In tegenstelling tot een departementale begroting zijn bij een fonds als het provinciefonds de verplichtingen leidend. Dit houdt in dat zij, eenmaal geaccordeerd, altijd geheel tot uitbetaling komen. Geld dat in enig jaar nog niet aan provincies wordt uitgekeerd, wordt automatisch aan het volgende begrotingsjaar toegevoegd. Zo bezien kunnen de uitgaven niet worden beïnvloed.

Ontvangsten

Wetsartikel 4, eerste lid van de Financiële-verhoudingswet regelt dat bij (begrotings)wet voor ieder uitkeringsjaar een bedrag aan middelen voor het Rijk wordt afgezonderd ten behoeve van het provinciefonds. Op grond van het tweede lid zijn de uitgaven en de afgezonderde inkomsten over ieder uitkeringsjaar aan elkaar gelijk. Gelet hierop is ten behoeve van de dekking van de uitgaven ten laste van het provinciefonds een post Ontvangsten ex artikel 4 van de Financiële-verhoudingswet geraamd (zie in tabel 2.2.4.1. onder ontvangsten).

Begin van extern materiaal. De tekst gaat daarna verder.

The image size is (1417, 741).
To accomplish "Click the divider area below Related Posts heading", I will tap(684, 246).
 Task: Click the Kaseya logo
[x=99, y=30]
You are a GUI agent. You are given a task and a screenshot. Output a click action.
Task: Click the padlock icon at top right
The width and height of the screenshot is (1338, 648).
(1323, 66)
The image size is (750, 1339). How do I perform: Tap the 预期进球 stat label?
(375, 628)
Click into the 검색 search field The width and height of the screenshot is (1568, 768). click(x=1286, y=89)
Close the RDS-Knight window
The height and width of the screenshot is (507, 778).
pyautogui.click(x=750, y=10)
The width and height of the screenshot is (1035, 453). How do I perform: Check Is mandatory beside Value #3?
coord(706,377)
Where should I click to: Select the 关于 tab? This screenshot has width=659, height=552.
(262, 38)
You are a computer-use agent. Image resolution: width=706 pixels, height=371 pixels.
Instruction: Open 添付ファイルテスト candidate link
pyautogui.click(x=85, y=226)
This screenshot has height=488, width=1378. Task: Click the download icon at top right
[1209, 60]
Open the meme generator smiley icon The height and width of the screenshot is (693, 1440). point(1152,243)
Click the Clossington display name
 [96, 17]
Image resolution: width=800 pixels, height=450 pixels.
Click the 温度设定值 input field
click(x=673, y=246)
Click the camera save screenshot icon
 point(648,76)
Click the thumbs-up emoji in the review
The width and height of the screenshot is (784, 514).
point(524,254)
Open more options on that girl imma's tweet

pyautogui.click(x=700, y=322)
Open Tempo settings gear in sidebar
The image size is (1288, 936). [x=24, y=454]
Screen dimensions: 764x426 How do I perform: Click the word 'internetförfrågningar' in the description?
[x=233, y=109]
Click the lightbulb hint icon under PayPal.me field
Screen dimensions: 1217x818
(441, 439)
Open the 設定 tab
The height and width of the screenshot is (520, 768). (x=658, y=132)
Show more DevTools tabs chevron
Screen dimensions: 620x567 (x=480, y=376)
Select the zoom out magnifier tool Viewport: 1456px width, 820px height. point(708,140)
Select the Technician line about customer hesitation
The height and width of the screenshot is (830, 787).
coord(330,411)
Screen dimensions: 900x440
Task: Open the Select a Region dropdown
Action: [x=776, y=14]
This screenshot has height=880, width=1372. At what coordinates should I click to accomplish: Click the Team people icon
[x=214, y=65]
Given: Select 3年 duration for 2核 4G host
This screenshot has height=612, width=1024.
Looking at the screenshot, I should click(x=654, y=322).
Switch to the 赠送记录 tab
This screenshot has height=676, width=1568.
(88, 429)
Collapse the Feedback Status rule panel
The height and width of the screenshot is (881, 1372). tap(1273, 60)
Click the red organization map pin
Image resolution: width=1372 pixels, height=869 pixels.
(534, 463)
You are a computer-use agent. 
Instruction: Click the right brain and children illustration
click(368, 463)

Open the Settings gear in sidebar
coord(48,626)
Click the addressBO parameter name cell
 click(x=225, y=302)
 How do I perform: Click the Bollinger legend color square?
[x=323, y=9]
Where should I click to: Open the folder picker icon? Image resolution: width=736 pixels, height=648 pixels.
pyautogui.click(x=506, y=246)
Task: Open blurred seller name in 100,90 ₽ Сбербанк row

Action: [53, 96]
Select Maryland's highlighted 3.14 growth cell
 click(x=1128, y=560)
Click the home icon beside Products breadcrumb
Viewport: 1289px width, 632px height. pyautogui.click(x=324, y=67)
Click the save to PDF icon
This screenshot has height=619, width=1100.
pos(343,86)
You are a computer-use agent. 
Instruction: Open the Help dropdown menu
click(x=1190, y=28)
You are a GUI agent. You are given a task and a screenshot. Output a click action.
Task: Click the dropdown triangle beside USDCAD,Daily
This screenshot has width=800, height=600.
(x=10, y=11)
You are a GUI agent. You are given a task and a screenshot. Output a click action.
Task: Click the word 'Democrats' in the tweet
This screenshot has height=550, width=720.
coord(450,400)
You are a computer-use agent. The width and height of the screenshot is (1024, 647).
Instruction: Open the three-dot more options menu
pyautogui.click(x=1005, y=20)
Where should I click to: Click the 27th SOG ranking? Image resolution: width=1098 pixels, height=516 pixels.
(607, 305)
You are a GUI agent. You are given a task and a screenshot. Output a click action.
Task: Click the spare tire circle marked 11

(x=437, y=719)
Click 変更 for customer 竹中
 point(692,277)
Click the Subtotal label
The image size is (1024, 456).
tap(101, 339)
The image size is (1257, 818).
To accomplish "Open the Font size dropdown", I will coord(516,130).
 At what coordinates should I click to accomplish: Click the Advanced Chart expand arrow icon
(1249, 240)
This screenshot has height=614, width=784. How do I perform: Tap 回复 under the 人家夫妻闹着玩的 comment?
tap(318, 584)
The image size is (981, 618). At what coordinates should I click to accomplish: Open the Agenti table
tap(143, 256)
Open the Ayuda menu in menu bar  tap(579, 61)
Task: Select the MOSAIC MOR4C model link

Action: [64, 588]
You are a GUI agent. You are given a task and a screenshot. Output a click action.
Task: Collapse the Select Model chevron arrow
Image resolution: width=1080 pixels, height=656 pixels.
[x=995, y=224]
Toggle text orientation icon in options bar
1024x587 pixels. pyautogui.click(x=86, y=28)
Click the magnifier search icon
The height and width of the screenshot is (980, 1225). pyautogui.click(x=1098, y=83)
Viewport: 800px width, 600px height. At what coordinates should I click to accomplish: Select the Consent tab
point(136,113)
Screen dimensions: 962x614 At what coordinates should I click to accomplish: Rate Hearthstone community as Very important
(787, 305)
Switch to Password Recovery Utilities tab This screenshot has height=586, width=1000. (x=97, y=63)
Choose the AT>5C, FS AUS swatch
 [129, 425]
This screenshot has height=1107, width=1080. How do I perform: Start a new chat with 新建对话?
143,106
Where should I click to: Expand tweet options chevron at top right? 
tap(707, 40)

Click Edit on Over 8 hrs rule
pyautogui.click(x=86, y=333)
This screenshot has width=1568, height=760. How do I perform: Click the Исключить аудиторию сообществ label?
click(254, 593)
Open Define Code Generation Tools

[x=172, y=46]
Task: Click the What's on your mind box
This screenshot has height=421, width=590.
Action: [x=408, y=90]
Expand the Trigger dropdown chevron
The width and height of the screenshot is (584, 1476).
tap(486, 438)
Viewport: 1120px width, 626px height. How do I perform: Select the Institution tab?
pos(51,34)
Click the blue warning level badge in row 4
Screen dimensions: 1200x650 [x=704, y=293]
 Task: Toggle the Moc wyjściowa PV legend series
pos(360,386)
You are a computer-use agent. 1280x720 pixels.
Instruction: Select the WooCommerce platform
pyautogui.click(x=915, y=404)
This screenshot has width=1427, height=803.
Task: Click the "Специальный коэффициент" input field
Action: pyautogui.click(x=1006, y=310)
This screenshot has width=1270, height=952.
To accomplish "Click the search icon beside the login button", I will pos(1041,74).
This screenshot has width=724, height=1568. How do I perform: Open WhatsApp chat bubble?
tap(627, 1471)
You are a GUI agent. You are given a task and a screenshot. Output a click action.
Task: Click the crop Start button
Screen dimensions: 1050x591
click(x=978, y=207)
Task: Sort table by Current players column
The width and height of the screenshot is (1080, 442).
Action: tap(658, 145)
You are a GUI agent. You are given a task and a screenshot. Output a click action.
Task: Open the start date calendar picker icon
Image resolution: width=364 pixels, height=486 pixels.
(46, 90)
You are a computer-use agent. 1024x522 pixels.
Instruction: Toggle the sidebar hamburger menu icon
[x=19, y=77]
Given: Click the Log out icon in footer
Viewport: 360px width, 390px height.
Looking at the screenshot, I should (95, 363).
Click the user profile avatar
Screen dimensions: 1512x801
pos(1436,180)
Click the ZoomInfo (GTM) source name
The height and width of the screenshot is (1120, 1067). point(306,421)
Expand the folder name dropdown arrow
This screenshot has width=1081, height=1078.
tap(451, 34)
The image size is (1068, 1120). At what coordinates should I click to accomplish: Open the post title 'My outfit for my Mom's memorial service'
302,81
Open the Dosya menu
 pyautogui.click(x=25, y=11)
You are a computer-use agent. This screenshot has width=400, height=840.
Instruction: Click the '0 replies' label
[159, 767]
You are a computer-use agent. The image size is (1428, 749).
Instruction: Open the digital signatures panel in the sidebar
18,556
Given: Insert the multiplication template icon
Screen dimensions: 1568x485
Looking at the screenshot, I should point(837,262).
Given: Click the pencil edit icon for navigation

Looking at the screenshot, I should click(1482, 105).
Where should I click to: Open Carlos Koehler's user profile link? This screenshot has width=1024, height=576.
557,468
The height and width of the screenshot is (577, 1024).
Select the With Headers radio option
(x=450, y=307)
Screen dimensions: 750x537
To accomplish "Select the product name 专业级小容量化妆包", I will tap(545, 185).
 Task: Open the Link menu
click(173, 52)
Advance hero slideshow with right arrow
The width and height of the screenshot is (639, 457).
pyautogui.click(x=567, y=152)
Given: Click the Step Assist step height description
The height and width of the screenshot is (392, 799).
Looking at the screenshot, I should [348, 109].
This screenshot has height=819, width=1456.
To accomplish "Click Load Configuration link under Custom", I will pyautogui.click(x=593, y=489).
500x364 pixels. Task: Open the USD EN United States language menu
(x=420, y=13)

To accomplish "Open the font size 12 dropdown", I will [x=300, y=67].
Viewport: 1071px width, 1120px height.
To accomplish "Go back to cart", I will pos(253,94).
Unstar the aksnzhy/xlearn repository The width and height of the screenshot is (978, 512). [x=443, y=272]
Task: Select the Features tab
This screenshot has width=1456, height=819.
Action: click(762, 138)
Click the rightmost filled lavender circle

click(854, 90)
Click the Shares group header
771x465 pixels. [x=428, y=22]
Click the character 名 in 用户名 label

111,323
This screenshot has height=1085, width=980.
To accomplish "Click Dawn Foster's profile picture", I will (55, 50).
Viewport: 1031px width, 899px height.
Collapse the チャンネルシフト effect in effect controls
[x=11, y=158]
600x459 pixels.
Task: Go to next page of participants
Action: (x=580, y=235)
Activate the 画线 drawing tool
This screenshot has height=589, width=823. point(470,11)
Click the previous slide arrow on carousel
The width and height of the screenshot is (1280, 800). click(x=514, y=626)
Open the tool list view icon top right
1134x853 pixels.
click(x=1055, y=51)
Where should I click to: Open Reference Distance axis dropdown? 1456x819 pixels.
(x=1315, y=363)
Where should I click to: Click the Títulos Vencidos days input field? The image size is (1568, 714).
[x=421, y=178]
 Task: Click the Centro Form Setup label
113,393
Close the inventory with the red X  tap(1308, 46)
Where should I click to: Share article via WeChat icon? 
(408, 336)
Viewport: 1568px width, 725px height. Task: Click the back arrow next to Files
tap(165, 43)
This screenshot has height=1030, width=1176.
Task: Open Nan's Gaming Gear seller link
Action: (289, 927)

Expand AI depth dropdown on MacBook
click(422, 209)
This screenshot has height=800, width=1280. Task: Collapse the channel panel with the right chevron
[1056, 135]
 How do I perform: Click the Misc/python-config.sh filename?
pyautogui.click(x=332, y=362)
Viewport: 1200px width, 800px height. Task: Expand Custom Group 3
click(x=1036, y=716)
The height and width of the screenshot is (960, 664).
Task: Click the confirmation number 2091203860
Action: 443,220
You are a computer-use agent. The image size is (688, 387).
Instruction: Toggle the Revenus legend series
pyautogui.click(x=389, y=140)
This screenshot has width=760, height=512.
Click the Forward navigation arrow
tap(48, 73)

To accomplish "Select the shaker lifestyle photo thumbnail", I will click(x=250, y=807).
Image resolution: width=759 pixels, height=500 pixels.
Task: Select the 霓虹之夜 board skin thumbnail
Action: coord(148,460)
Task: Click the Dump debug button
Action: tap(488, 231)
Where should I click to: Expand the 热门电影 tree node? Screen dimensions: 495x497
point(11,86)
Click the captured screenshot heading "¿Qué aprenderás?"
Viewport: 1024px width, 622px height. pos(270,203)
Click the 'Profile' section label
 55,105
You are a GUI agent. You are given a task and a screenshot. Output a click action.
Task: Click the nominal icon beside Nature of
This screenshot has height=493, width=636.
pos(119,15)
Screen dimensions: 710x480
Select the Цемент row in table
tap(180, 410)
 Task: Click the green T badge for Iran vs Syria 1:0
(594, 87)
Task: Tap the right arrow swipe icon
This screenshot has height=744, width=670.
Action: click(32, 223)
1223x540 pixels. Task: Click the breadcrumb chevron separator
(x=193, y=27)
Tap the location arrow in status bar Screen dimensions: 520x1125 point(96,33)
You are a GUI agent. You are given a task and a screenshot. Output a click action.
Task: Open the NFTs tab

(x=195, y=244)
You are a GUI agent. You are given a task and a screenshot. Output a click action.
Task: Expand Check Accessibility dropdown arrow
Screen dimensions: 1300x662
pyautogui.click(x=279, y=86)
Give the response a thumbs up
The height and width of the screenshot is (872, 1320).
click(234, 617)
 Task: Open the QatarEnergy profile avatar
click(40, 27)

De tabel hieronder geeft de accressen voor het provinciefonds op basis van de stand Miljoenennota weer.

Tabel 2.2.4.2 Accressen provinciefonds, stand Miljoenennota 2009
Uitkeringsjaar200420052006200720082009
Accrespercentage– 0,26%1,64%3,77%5,63%7,44%8,28%
Stand Voorjaarsnota   6,09%4,50%6,94%
In duizenden euro– 2 90216 35637 60861 38473 00684 896

2.2.5. Operationele doelstellingen

De bijdrage van de fondsbeheerders om te komen tot het bewerkstelligen dat de provincies via het provinciefonds de juiste middelen krijgen toebedeeld om hun taken naar behoren uit te voeren wordt geoperationaliseerd door twee doelstellingen:

• De provincies via het provinciefonds voorzien van voldoende financiële middelen voor het uitvoeren van hun taken;

• Een verdeling van de beschikbare financiële middelen over provincies die elk van de provincies in staat stelt om hun inwoners een gelijkwaardig voorzieningenpakket tegen globaal gelijke lastendruk te kunnen leveren.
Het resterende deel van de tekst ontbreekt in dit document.